A new study provides evidence supporting concerns about AI being misused to spread misinformation, propaganda, hate speech, or other manipulations. It turns out that chatbots are much better at changing your mind than the average human.

Given access to personal data about the participants, GPT-4 outperformed humans in persuasion by 81.7%, according to a study by researchers at the Swiss Federal Institute of Technology Lausanne (EPFL).

They put 820 people through a series of debates on various topics, covering polarizing subjects (such as “Should colleges consider race as a factor in admissions to ensure diversity?”) and those with lower emotional load (“Should the penny stay in circulation?”)

Participants were randomly assigned to debate for five minutes either with AI or their human counterparts and to one of two treatment conditions: with or without access to personal data.

“Our results show that, on average, LLMs (Large language models) significantly outperform human participants across every topic and demographic, exhibiting a high level of persuasiveness,” the study concluded.

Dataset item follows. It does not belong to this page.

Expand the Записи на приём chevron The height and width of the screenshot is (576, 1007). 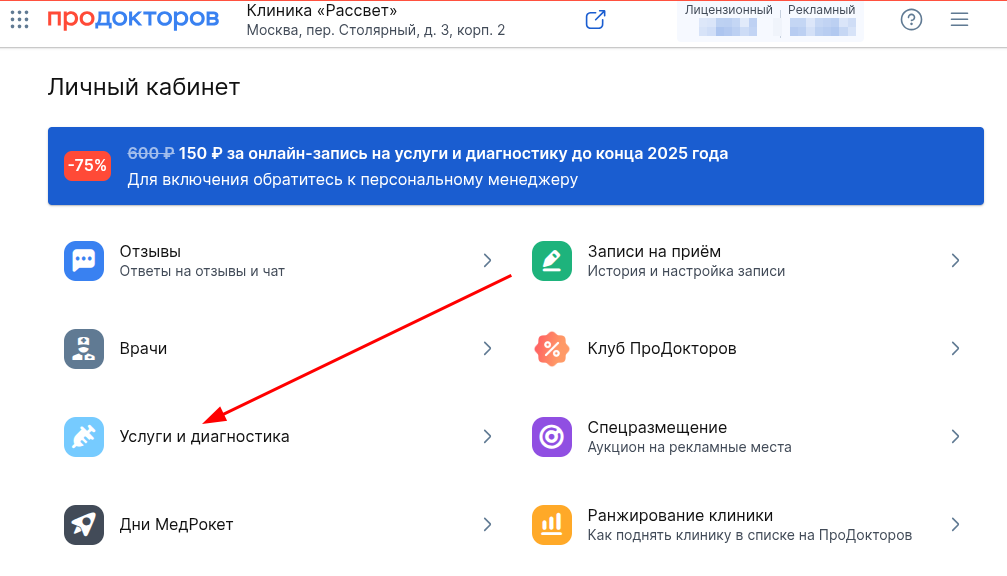955,261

Without personalization, GPT outperformed humans with a 21.3% margin. However, when provided with gender, age, ethnicity, education, employment status, and political affiliation, the odds of reporting higher agreement with opponents were 81.7% higher compared to human-only pairs.

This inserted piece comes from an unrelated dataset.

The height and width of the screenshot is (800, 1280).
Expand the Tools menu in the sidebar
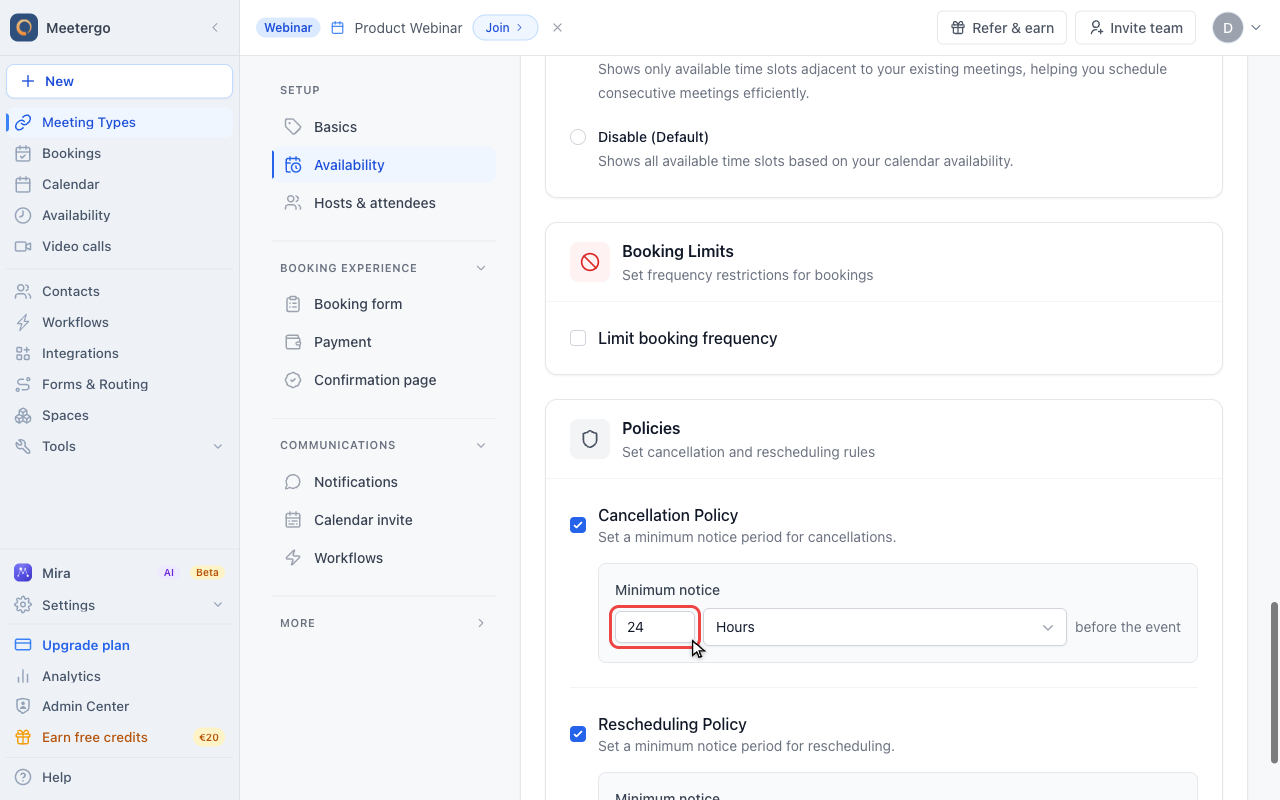120,446
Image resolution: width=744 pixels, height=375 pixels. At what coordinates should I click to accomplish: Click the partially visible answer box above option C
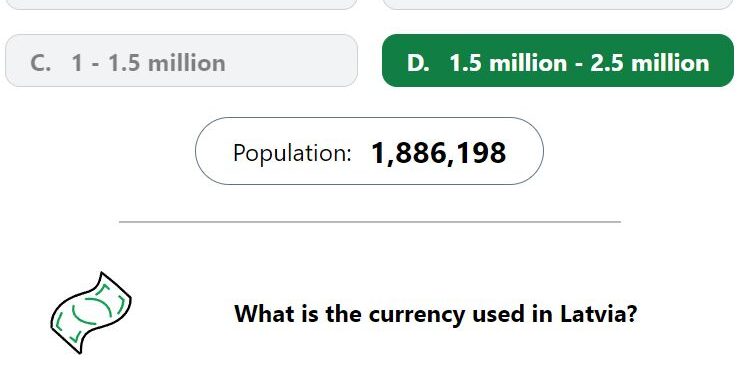tap(181, 4)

Not only were LLMs able to effectively exploit personal information to tailor their arguments, but they succeeded in doing so far more effectively than humans.

“If personalization is enabled for human opponents, the results tend to get worse, albeit again in a non-significant fashion,” researchers noted.

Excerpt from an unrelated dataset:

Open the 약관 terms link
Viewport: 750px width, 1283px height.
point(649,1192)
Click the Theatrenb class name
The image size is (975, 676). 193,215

What is also strange is that participants were able to identify most of the occasions when they were chatting with a chatbot. In debates with AI, they correctly identified their opponent’s identity in about three out of four cases. That indicates that the writing style of LLMs has distinctive features that seem easy to spot.

However, participants struggled to identify their opponents in debates with other humans, with a success rate on par with random chance.

Despite rather simplistic prompts and very little personal information provided, researchers demonstrated LLMs being meaningfully effective at out-persuading humans in online conversations. LLMs have the potential to easily and cheaply implement personalized persuasion at scale.

“Malicious actors interested in deploying chatbots for large-scale disinformation campaigns could obtain even stronger effects by exploiting fine-grained digital traces and behavioral data, leveraging prompt engineering or fine-tuning language models for their specific scopes,” researchers warn.

“We argue that online platforms and social media should seriously consider such threats and extend their efforts to implement measures countering the spread of LLM-driven persuasion.”